What the task asks: Report each line of the items below that contains the word "height".

⟨

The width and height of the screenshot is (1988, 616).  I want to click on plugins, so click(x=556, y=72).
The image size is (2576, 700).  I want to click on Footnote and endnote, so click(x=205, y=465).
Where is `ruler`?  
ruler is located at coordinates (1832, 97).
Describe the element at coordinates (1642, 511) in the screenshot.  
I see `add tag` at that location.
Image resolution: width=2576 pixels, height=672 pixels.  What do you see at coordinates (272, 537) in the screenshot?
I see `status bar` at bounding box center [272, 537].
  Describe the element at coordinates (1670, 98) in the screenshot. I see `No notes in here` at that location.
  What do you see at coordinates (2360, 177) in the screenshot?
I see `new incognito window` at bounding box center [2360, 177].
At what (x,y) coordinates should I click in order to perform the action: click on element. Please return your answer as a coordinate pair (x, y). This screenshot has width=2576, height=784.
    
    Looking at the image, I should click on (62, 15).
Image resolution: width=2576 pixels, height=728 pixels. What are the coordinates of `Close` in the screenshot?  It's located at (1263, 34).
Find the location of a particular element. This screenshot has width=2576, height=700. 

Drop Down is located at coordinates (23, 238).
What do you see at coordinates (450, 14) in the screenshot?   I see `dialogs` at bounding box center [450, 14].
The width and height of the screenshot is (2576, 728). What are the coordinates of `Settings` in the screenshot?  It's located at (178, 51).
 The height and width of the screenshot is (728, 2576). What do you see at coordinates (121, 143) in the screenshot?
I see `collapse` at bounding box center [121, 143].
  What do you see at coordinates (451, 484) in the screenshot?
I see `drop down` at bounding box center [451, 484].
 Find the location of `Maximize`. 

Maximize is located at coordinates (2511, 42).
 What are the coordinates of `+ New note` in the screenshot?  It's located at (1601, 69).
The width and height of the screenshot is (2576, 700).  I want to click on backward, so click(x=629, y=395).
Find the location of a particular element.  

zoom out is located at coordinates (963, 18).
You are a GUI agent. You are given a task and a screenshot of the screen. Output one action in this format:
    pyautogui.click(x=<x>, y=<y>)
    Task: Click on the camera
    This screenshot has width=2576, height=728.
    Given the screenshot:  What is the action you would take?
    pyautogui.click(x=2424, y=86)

⟩

Full output:
The width and height of the screenshot is (1988, 616).  I want to click on plugins, so click(x=556, y=72).
Image resolution: width=2576 pixels, height=672 pixels.  What do you see at coordinates (272, 537) in the screenshot?
At what (x,y) coordinates should I click in order to perform the action: click on element. Please return your answer as a coordinate pair (x, y). This screenshot has width=2576, height=784.
Image resolution: width=2576 pixels, height=728 pixels. What are the coordinates of `Close` in the screenshot?  It's located at (1263, 34).
Find the location of a particular element. This screenshot has width=2576, height=700. 
The width and height of the screenshot is (2576, 728). What are the coordinates of `Settings` in the screenshot?  It's located at (178, 51).
 The height and width of the screenshot is (728, 2576). What do you see at coordinates (121, 143) in the screenshot?
The width and height of the screenshot is (2576, 700).  I want to click on backward, so click(x=629, y=395).
    This screenshot has width=2576, height=728.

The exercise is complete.